Fully automatic translation of phishing spam! Perhaps it is true that we are fated to have the machines rule us. However, not for a while, if the talent level of current machines is any guide.

After I posted the first version of this, Nick Lamb looked up the actual origin of the quoted email, and found out that it comes from, an address in a block allocated to Africa's registry, AfriNIC, which delegated it to a company in Lagos, Nigeria. So that makes it look like we have just another standard Nigerian scam from actual Nigeria. And yet there is the name order evidence of Chinese authorship, and clear signs of automatic translation so bad that only a Chinese source could fail to spot that it is as close to Martian as to English. I refuse to believe that a Nigerian is responsible for the syntax you saw above — English is in widespread use in Nigeria. Perhaps there are now monolingual Chinese scammers in Hong Kong using Nigerian addresses, or using a botnet that includes machines in Nigeria. I don't know.
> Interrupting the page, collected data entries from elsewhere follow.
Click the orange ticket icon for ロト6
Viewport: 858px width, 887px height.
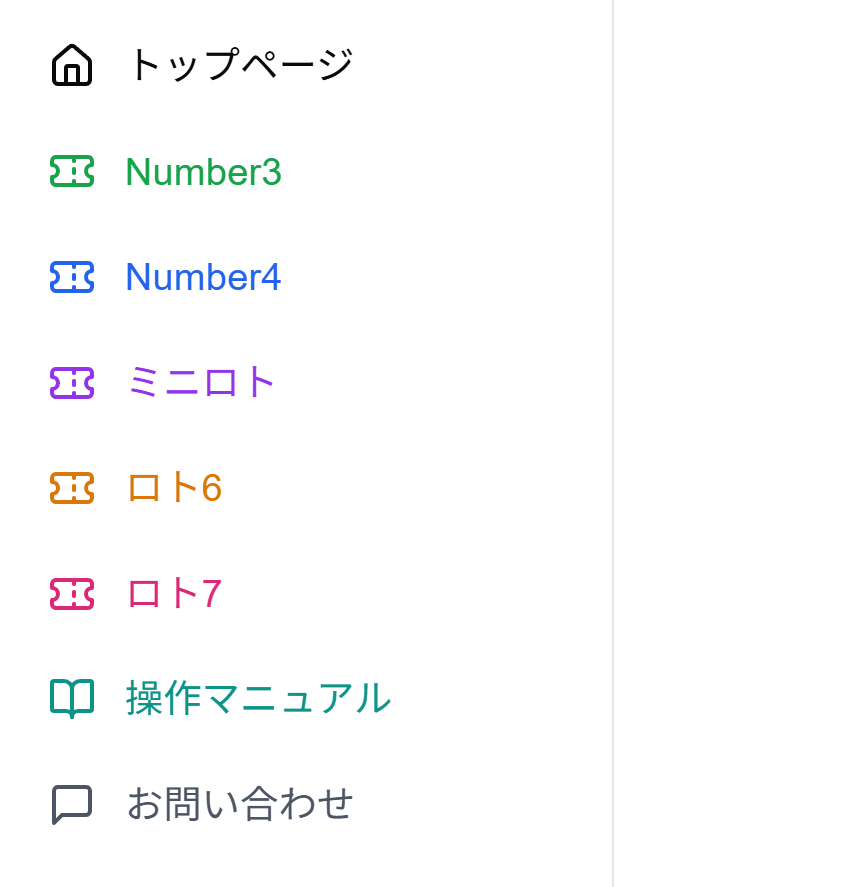point(71,488)
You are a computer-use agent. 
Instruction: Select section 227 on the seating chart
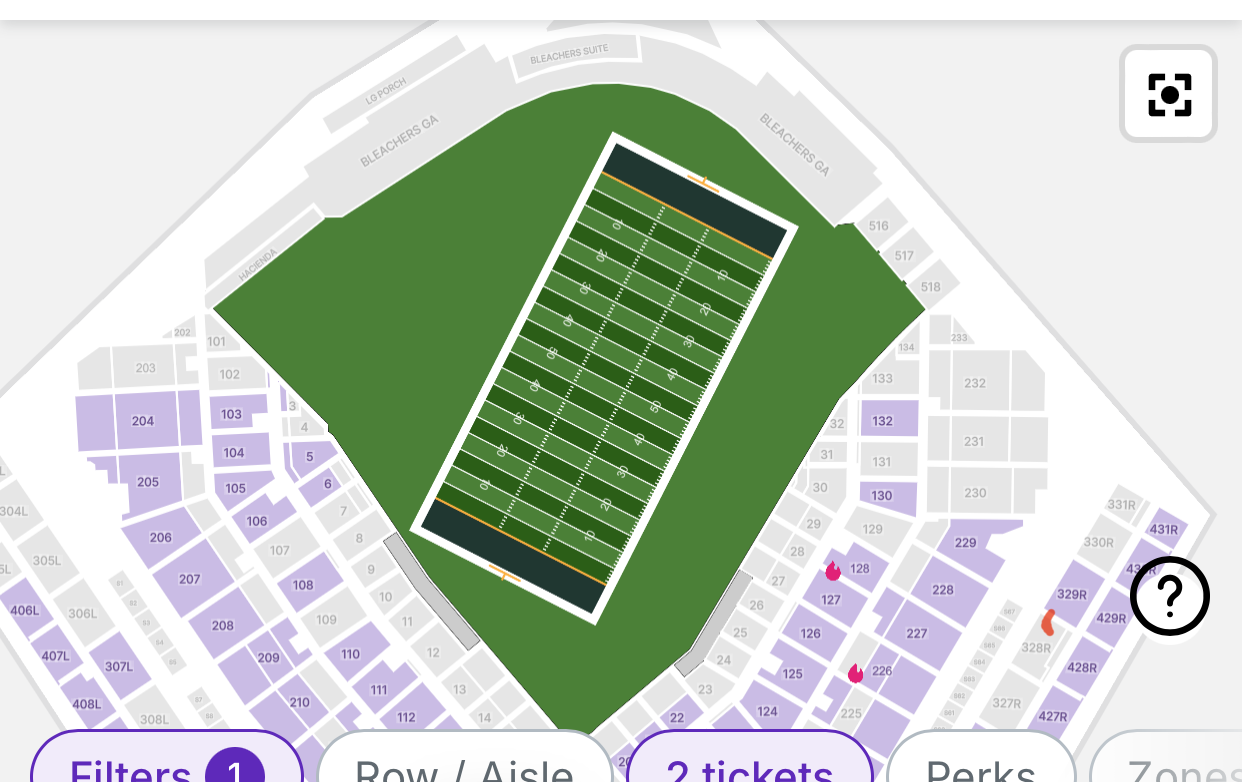click(x=917, y=633)
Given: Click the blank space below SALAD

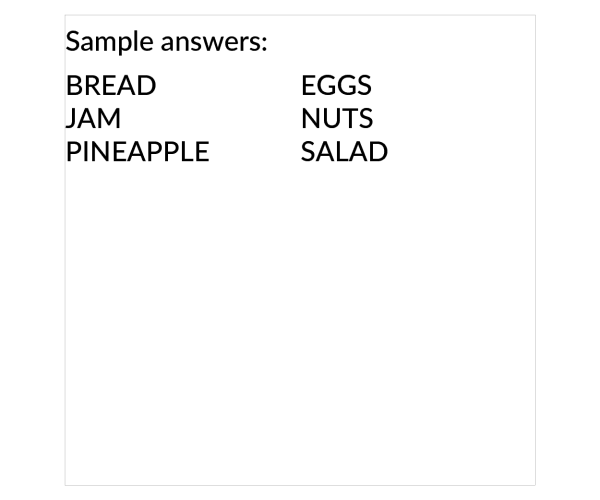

What I do know is that Victor Mair stopped by my desk to explain about the barley that is their goal. As I first thought, the mistranslation does indeed suggest a Chinese origin. The relevant form for barley (not the commonest one) is móu 牟, which is not just homophonous with móu 麰 ("barley"), but in very ancient sources (e.g., the Poetry Classic, said to date to around 600 BC), can actually mean "barley". Generally, though, móu 牟 is used in expressions like "móuqǔ bàolì" 牟取 暴利 ("make; seek; reap high or exorbitant profits; profiteer"), or just simply móulì 牟利 ("make / seek a profit"). Where móu 牟 means "seek" or "try to get", it is widely seen as being roughly interchangeable with the very common word móu 謀 ("work toward; aim for; scheme; seek").

So the linguistic bottom line is, in Victor's opinion, that these are indeed Hong Kong phishermen, and they want to say that bankers are in a hurry to make outrageous profits, and if you want to get a cut, you'd better act promptly. The most frequent use of móu 牟 in modern contexts has to do with the earning of profit, but it looks like the Hong Kong script kiddies got out the dictionary and wrongly picked the earlier meaning, "barley". It also looks like you need a highly experienced university professor of Chinese just to fully understand your spam these days.

[Comments are closed. The last thing I want to do is phish for comments.]